Sure, oil moves stuff around right now, heats some people's homes, makes a bit of electricity. Is that enough of a counterpoint to the issues with CO2 to justify continued enthusiam for this industry and fuel source?

Barry Rabkin

Oil moves hundreds of millions of vehicles and tens of millions of homes… more than ‘some.’ And yes, ensuring that every home, business, hospital, and grocery stores have the energy they need on a continuous basis is worth genetically CO2.

Khal Spencer

How about a full list of signatories, New Mexican?

PHILIP V.

"Elections have Consequences" hopefully voters in NM will wake up. Do you miss him yet? You will!

Barry Rabkin

Perhaps a 10 or 20 year pause? After whichever period is chosen, perhaps a bill to extend the pause another 10 years? At that point, NM will be so deep in poverty the State will be used to horrendous living conditions and the rest of the US will have continued to need and use oil products for homes, businesses, grocery stores, vehicles, hospitals, entertainment venues, and everything else that needs oil to keep the lights on and equipment functioning. But at least NM will be STUDYING the oil leasing issue. We will have that in our favor.

Paul Davis

> homes, businesses, grocery stores, vehicles, hospitals, entertainment venues, and everything else that needs oil to keep the lights

This is a particularly bad choice of examples of why we need to continue betting on oil. Of the things you've mentioned, all but 1 (vehicles) are or can be vastly more reliant on electricity than they are on oil. Even vehicles will be changing more and more over the next 10 years.

Betting our states economy on a product that has screwed up the atmosphere and the climate just because that's how things are seems crazy to me.

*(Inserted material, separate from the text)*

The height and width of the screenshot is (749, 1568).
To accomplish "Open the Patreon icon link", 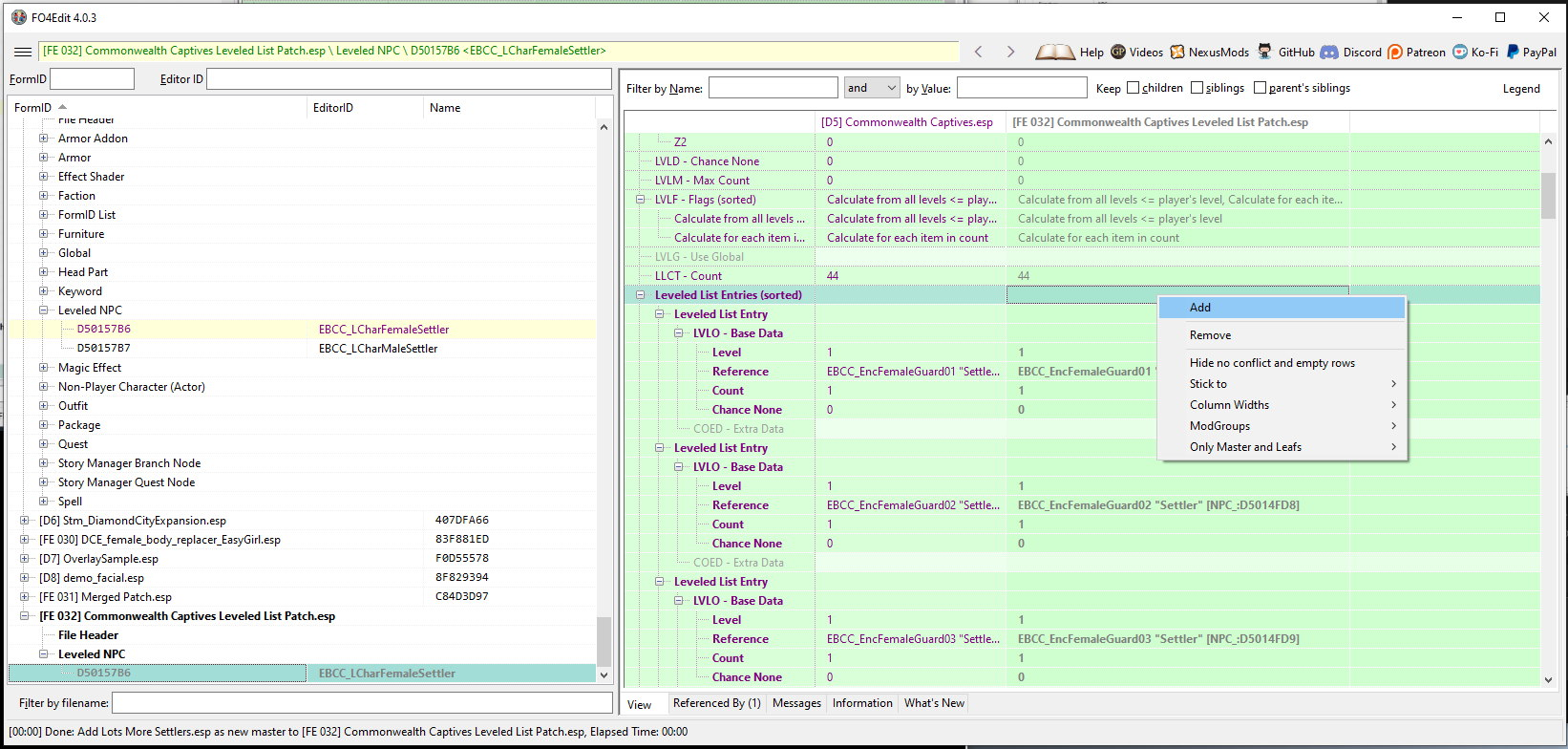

This state has some of the most insolated spots in the USA. We should be building solar PV like there's no tomorrow, pushing for improvements to the national grid, and generally participating in the shape of the future rather than the grave of the past.

Barry Rabkin

Electric vehicles are a tiny number of the 280 million vehicles on US highways, roads, and streets. In 10 years, EVs will remain a tiny % of all US vehicles.

Richard Reinders

One of the poorest states will be driven deeper into poverty with $5-6 dollar fuel, and higher taxes to compensate for lack of revenue. Until we have a real alternative not just feel good talk , oil will be around for many more years. We need solid leadership that isn't trying to look good for Washington, and focus on NM.

Paul Davis

Why would fuel prices go to $5-6 based on supply? There's no oil supply shortage, and there almost certainly will not be before most sane forecasts put EV's well within the price of most car buyers. Increasing taxes to compensate for lower oil sales is a political choice, not a predestined one. A sane choice would be to start switching road/vehicle taxes away from a fuel-based metric and towards a distance/load/wear metric instead.